Where I came from, and the present lay of the land

Initially, my bias on the Israel-Palestine situation was influenced by an overly optimistic story of the establishment of the State of Israel in 1948. When the accounts I heard as I began to listen to current news from the region led me to conclude that the State was treating its original inhabitants badly, I assumed it was an aberration, a failure to live up to the good intentions of the founders to live at peace and in equality with their neighbours. To a degree, I blamed Palestinians for the harsh treatment they received at the hands of the State -- after all, one can hardly blame a nation for retaliating against terrorist acts. Yet at the same time, I held the Israel to a higher standard. As a people, having suffered so much, how could they turn around and cause another group to suffer similarly, incited by the same nebulous yet polarizing excuse (race/ethnicity/religion)? If anyone should have a sense of mercy and justice, I thought, oughtn't it be this people who have been so consistently blighted by persecution earned merely for their very existence?

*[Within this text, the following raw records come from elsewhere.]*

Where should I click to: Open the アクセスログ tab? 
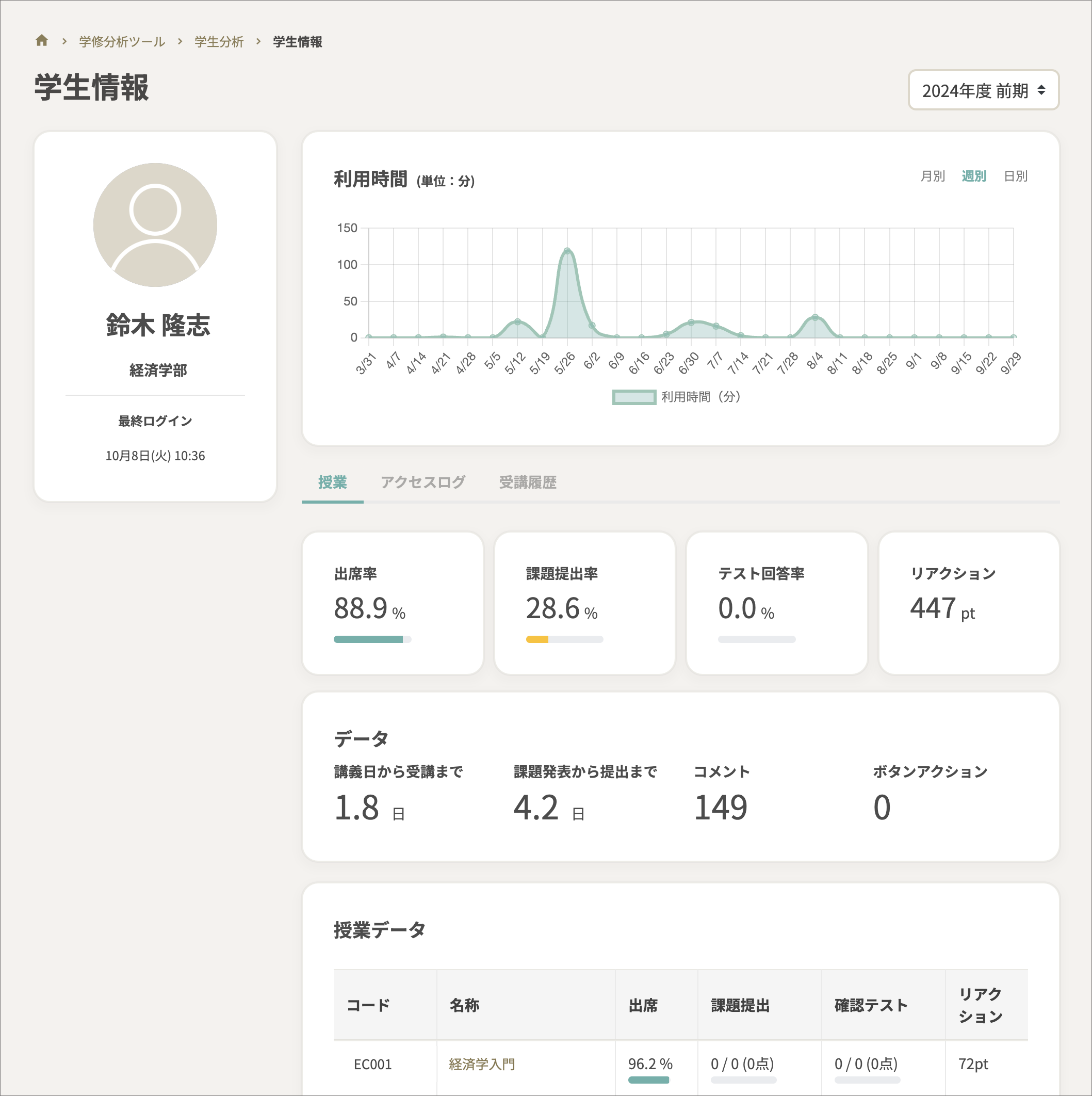[423, 481]
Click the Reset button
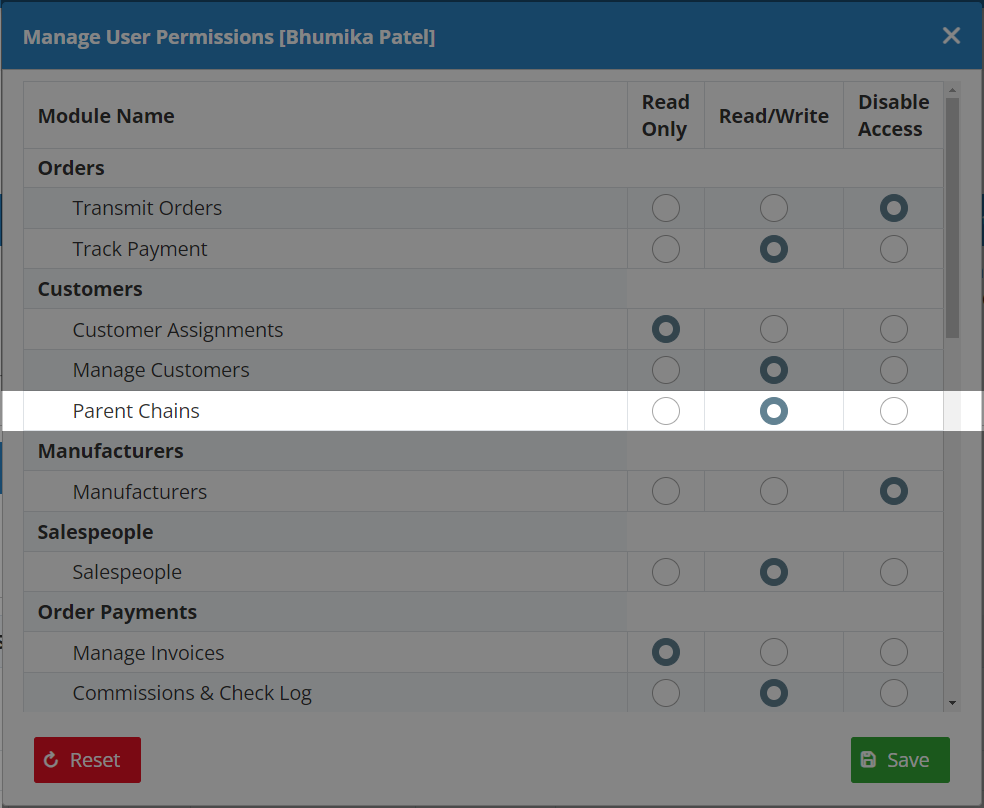The width and height of the screenshot is (984, 808). click(87, 760)
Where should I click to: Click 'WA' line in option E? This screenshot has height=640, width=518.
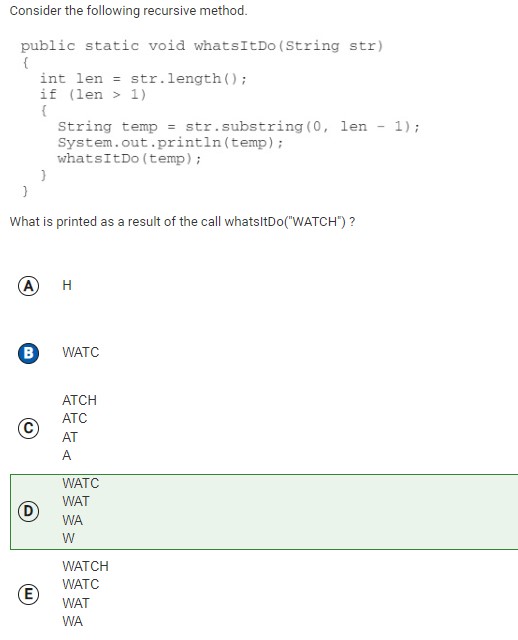72,621
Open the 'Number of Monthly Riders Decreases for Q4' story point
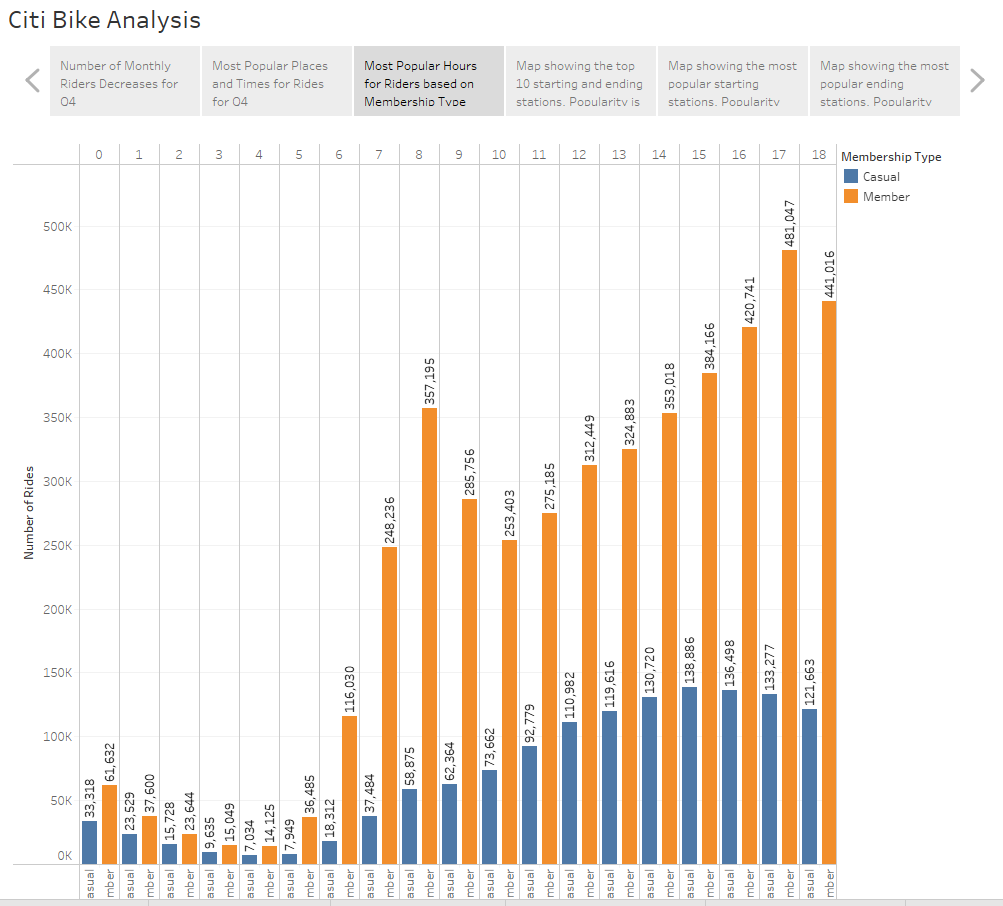Viewport: 1003px width, 906px height. click(x=124, y=80)
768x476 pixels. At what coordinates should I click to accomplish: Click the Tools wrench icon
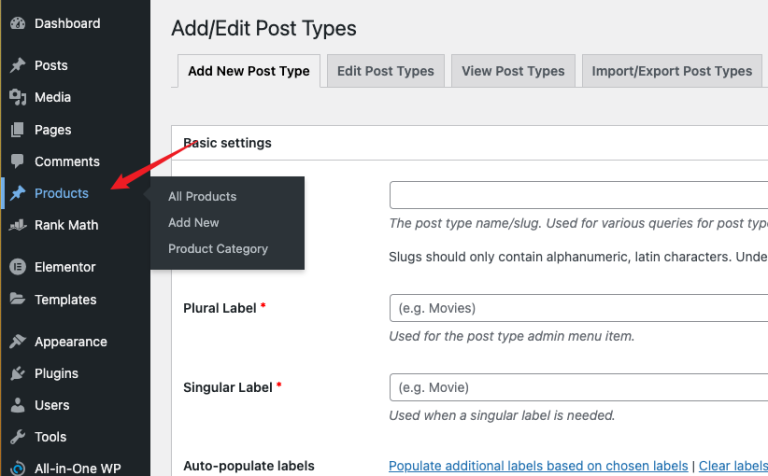point(17,438)
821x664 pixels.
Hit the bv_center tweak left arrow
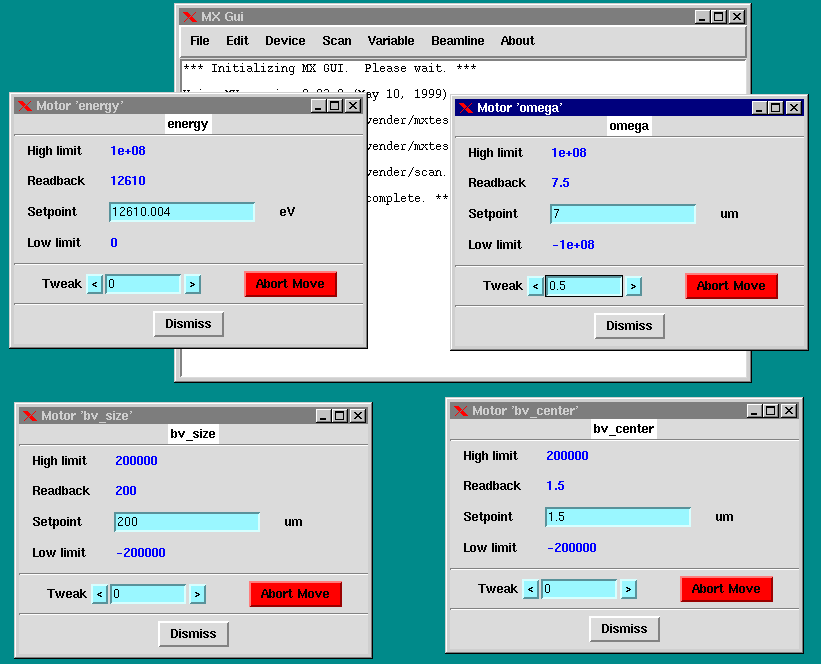coord(531,590)
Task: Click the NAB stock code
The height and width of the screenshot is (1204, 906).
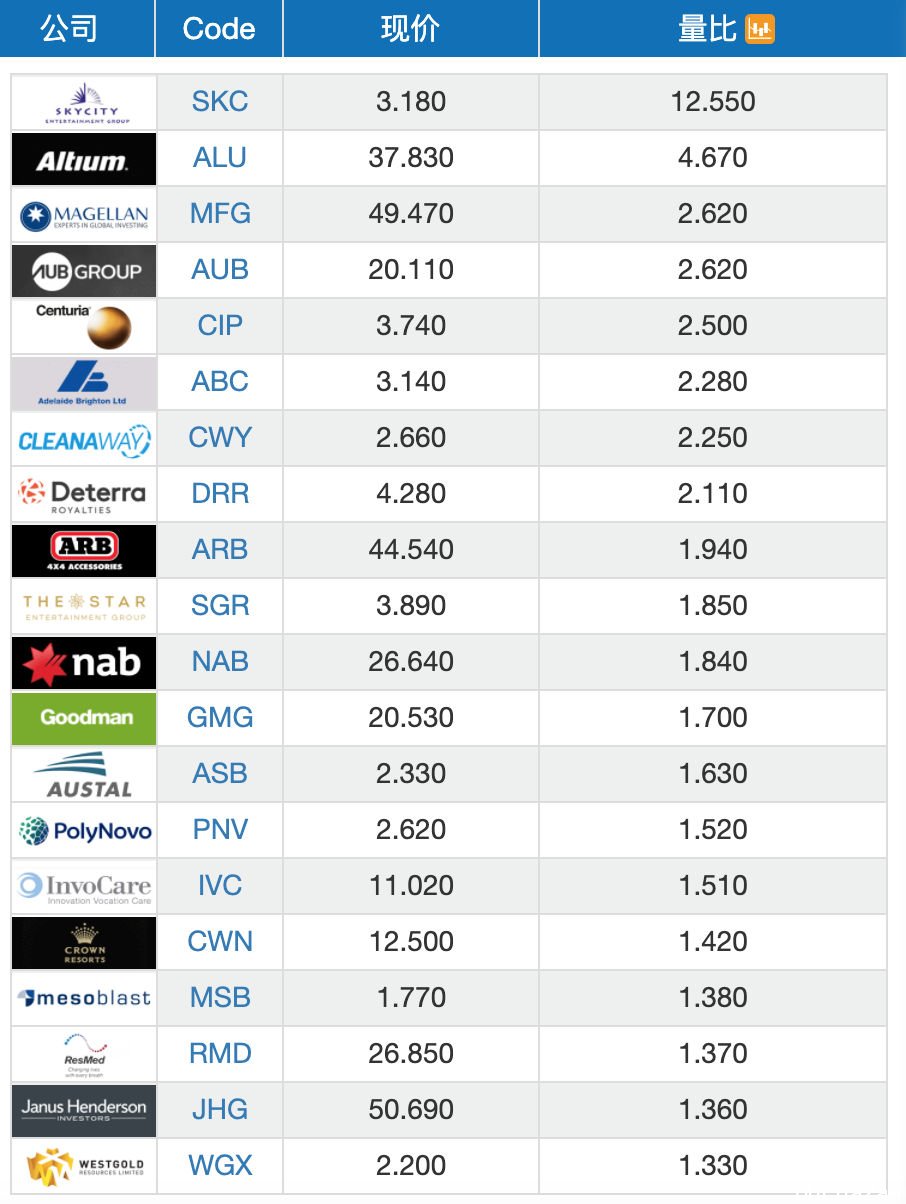Action: 220,661
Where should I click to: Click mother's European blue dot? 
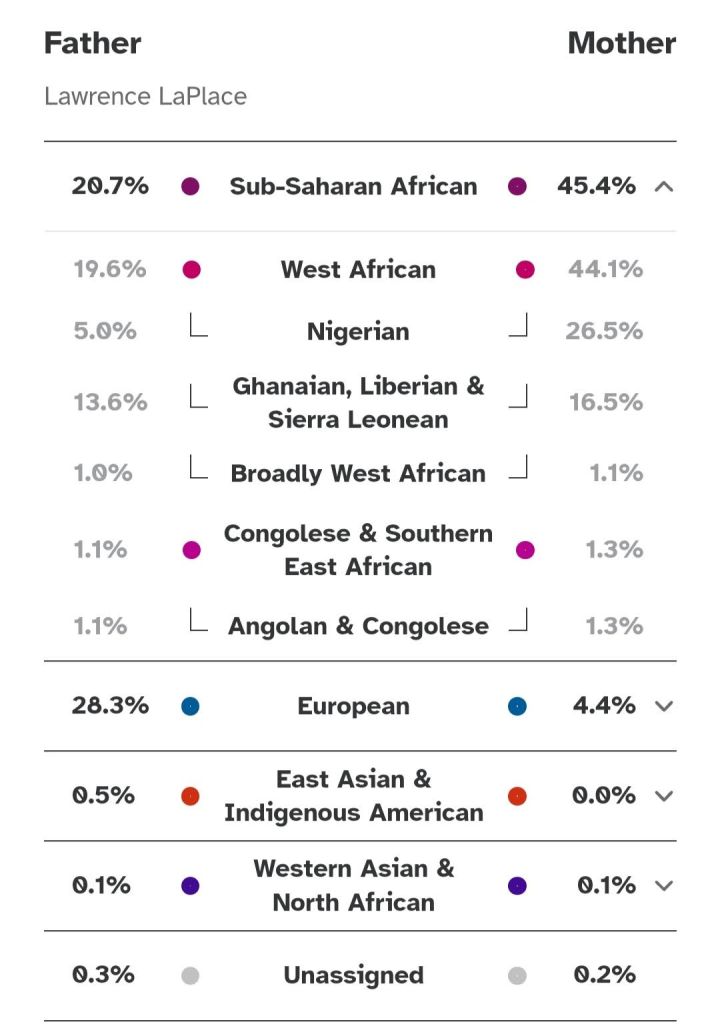tap(517, 706)
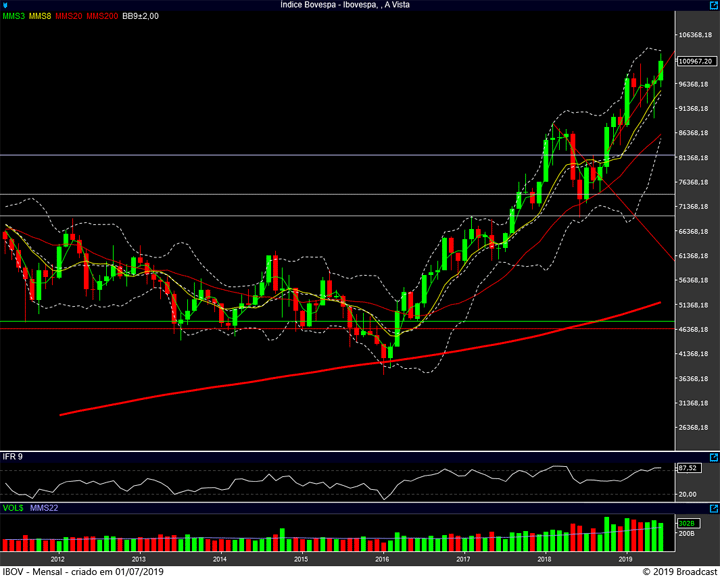Screen dimensions: 720x577
Task: Click the 106368.18 price axis label
Action: point(694,36)
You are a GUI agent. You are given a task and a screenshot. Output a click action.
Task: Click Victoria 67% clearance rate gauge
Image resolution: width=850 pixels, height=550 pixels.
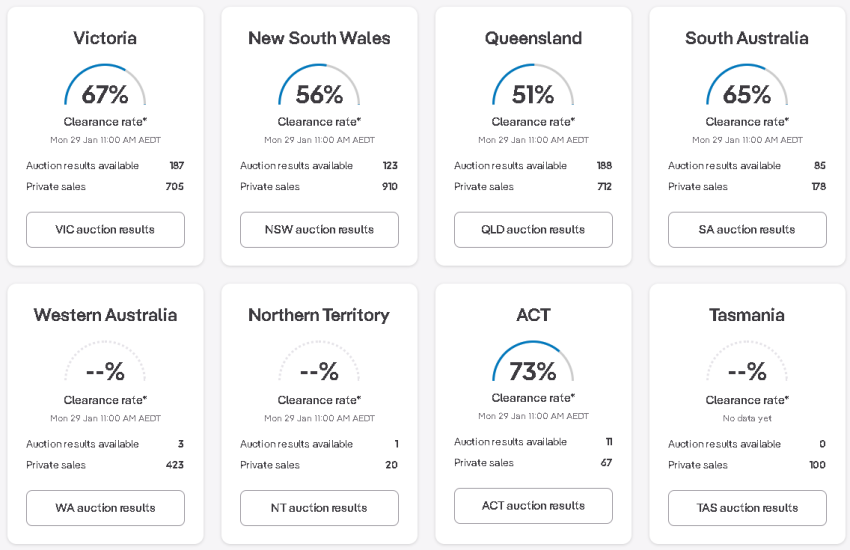[105, 86]
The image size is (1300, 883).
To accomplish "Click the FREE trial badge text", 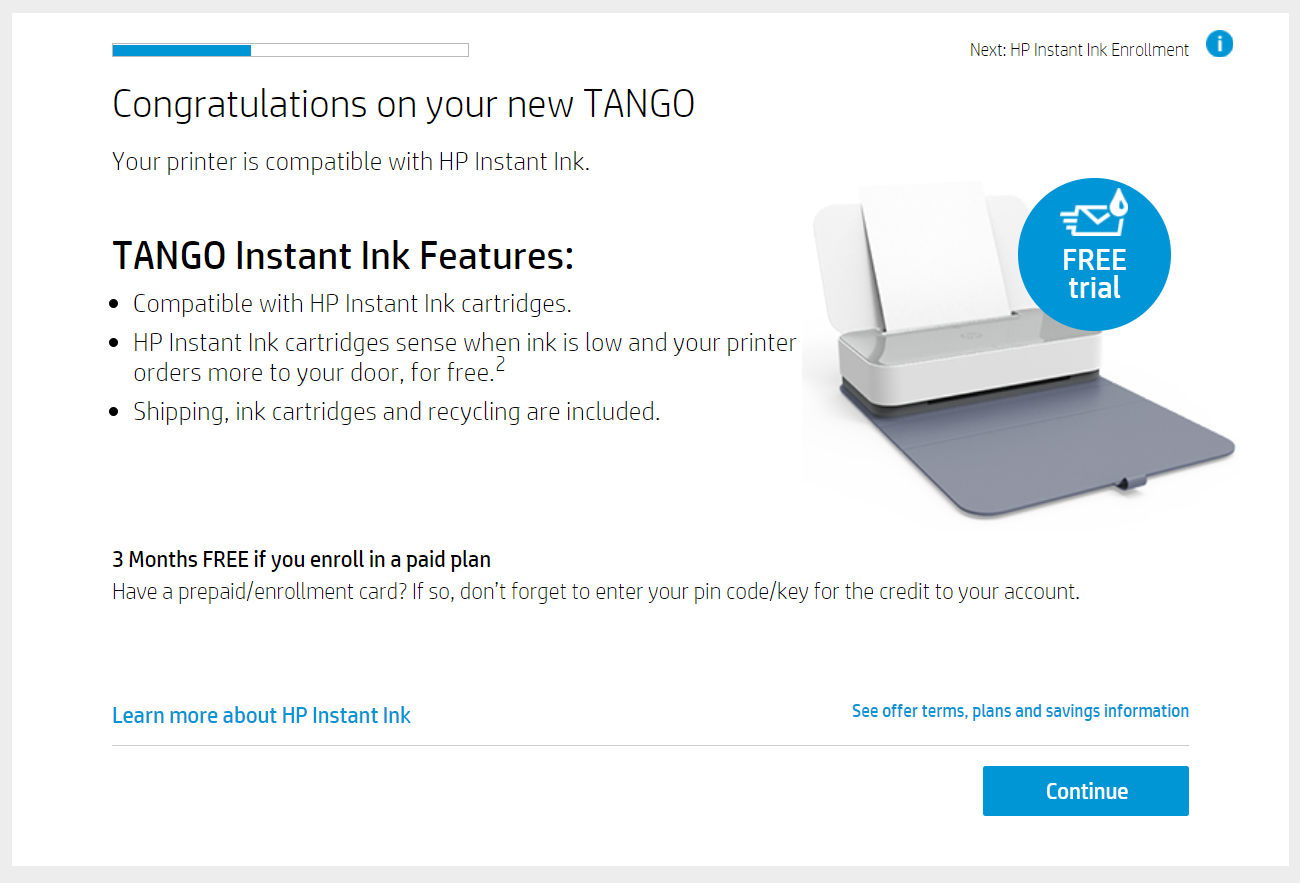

In more recent years, my thinking has been informed by the work of MCC, an organization which has chosen to respond to injustice, conflict, and poverty in the region -- a modus operandi which has often results in their working mostly with Palestinians. I found myself wondering why, outside MCC, so few of the church people who opine on the situation seemed to be rethinking the State's strategy of ramped-up retaliation when its effect was the creation of a people so despairing they see killing themselves to take down a random sampling of their "enemy" as the most reasonable and honourable option. I did wonder, though, why the Jewish people could not just have this small piece of land as their own, why the Palestinians couldn't simply make a home for themselves in any of the many surrounding Arab countries, so close in culture and practice to their own.

But with each page I turned in Sandy Tolan's The Lemon Tree and Elias Chacour's Blood Brothers, my heart sank, for here was a story I had not yet heard, a story that belied all my optimism about original intentions and the benefit of doubt. My first view of the separation wall supported that story. Massive watchtowers atop the forbidding barrier -- it seemed so much overkill, and the beautifully landscaped checkstop complete with roses and geraniums made me sick over its permanence and cheerful acceptance of such a hideous affront to human dignity. Are we devolving, rather than evolving from Hammurabi, who suggested but a single eye was appropriate retaliation for the loss of one? Do we suppose conflicts will be solved by upping the ante on every affront until only one is left standing?

So why not just leave? My Mennonite ancestors, though they worked the soil with an industry and skill that made them desirable colonists, did not send deep roots into any particular plot of land. Our thinking is perhaps like the Bedouins -- allegiance not unconditionally tied to a particular nation, but drawn to the best deal for being left to our own way. Chacour, however speaks of a connection to place that would rather die than leave. It seems to me a great irony that the people best positioned to understand each side's deep, visceral attachment to the land called "Holy" is the people they have framed as their enemy.